• _PAGE TEXT_:
----------------

Meet the Thai women reviving ancient recipes for food-lovers in Bangkok

Meet the Thai women reviving ancient recipes for food-lovers in Bangkok

Travel

A project designed to revive ancient Thai recipes and reinvent them for modern diners is causing a stir in Bangkok.

ByJustin Meneguzzi

Published September 30, 2023

• 8 min read

This article was produced by National Geographic Traveller (UK).

A Thai princess and her entourage sweep through the glass-atrium foyer of Time Kaan, past tall cabinets stuffed to the ceiling with antique tomes and recipe books, to take a seat for dinner. Dutiful waiters are lined up against the wall waiting to be called forward, and the mingled fragrance of cinnamon, pepper and coconut drifts from the kitchen. A flash-happy photographer buzzes around the dining room, capturing the royal arrival, while, behind him, a large clock with golden hands counts down the minutes to the first course.

----------------

• _TO BE DONE_:
- 1) Could you output the article on Thai women reviving ancient recipes from "Published September 30, 2023" up to and including "the first course.", word for word?
- 2) Can you shorten the paragraph of the article on Thai women reviving ancient recipes that begins "A Thai princess and her entourage" into a brief list of its main facts?

• _EXTRACTED DATA_:
----------------

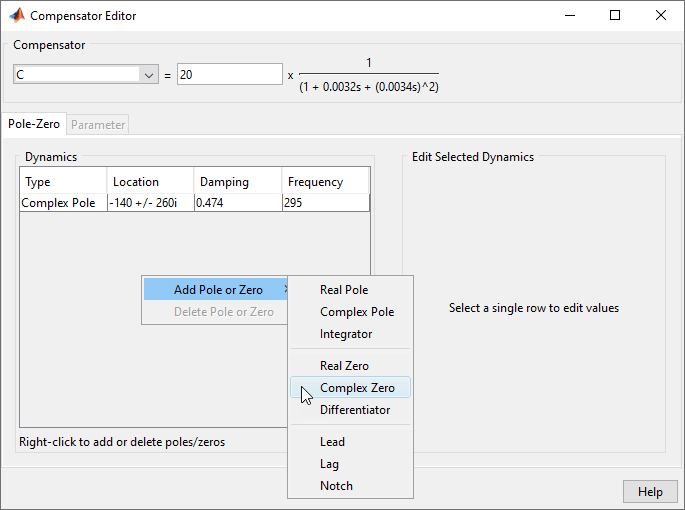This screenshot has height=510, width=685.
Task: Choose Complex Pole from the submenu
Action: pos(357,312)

----------------

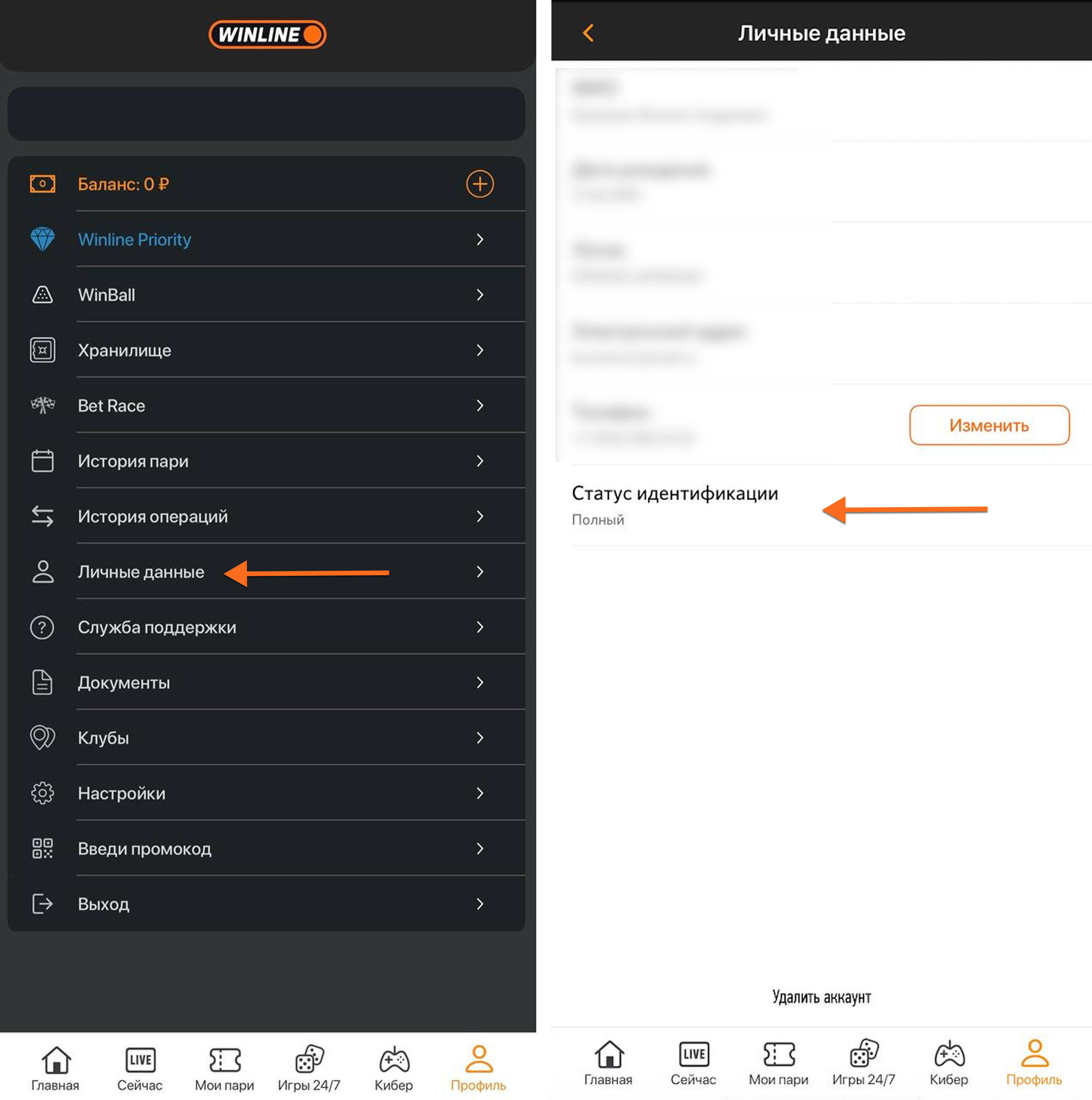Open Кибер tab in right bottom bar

----------------

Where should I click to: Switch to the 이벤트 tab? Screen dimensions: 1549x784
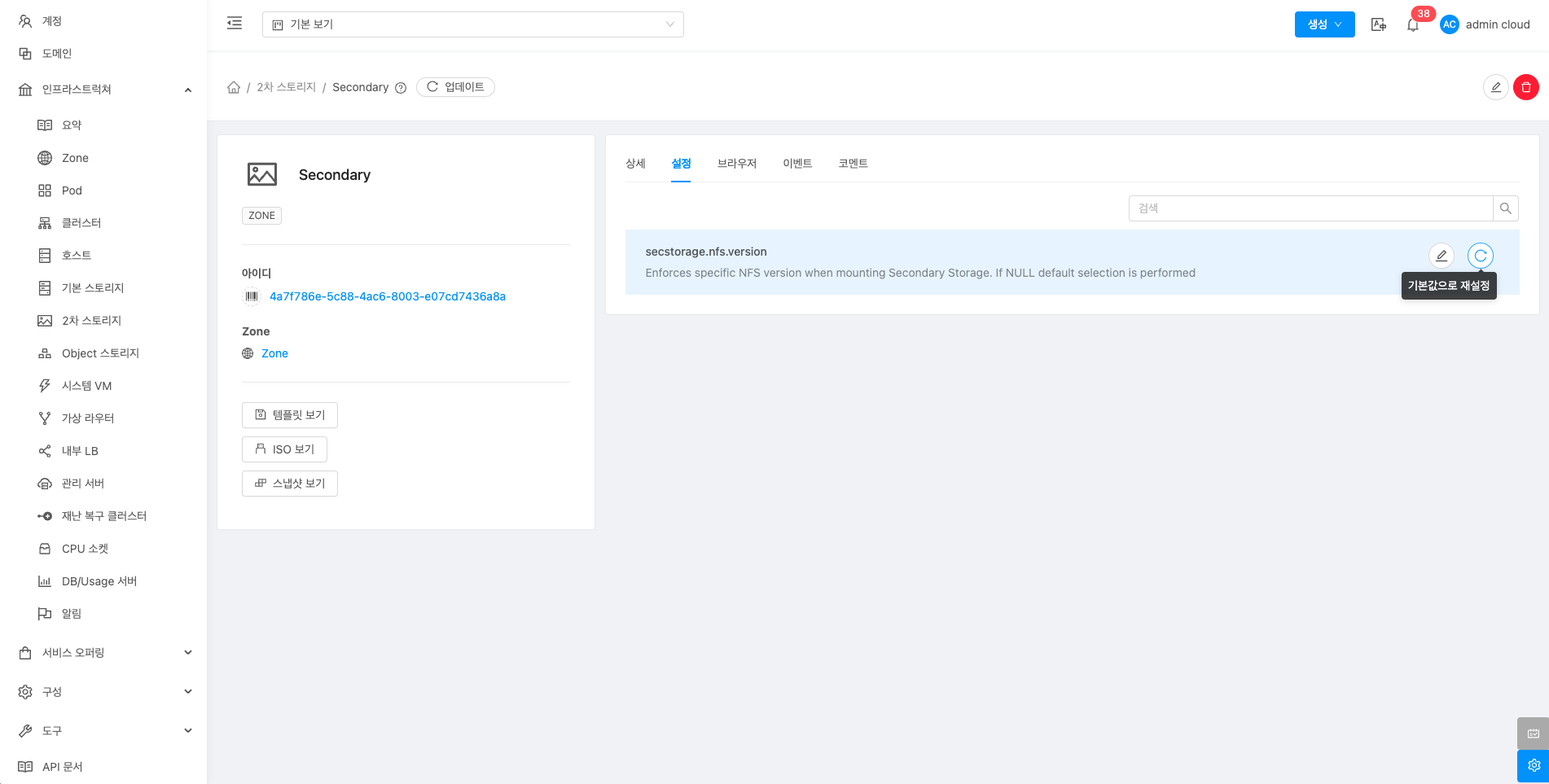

----------------

• _ANSWERS TO THE TASKS_:
- 1)
Published September 30, 2023

• 8 min read

This article was produced by National Geographic Traveller (UK).

A Thai princess and her entourage sweep through the glass-atrium foyer of Time Kaan, past tall cabinets stuffed to the ceiling with antique tomes and recipe books, to take a seat for dinner. Dutiful waiters are lined up against the wall waiting to be called forward, and the mingled fragrance of cinnamon, pepper and coconut drifts from the kitchen. A flash-happy photographer buzzes around the dining room, capturing the royal arrival, while, behind him, a large clock with golden hands counts down the minutes to the first course.

- 2)
- A Thai princess and her entourage pass through Time Kaan's glass-atrium foyer, past tall cabinets full of antique tomes and recipe books, and sit down to dinner.
- Waiters stand lined up against the wall, waiting to be called forward.
- The smells of cinnamon, pepper and coconut drift from the kitchen.
- A photographer captures the royal arrival.
- A large clock with golden hands counts down the minutes to the first course.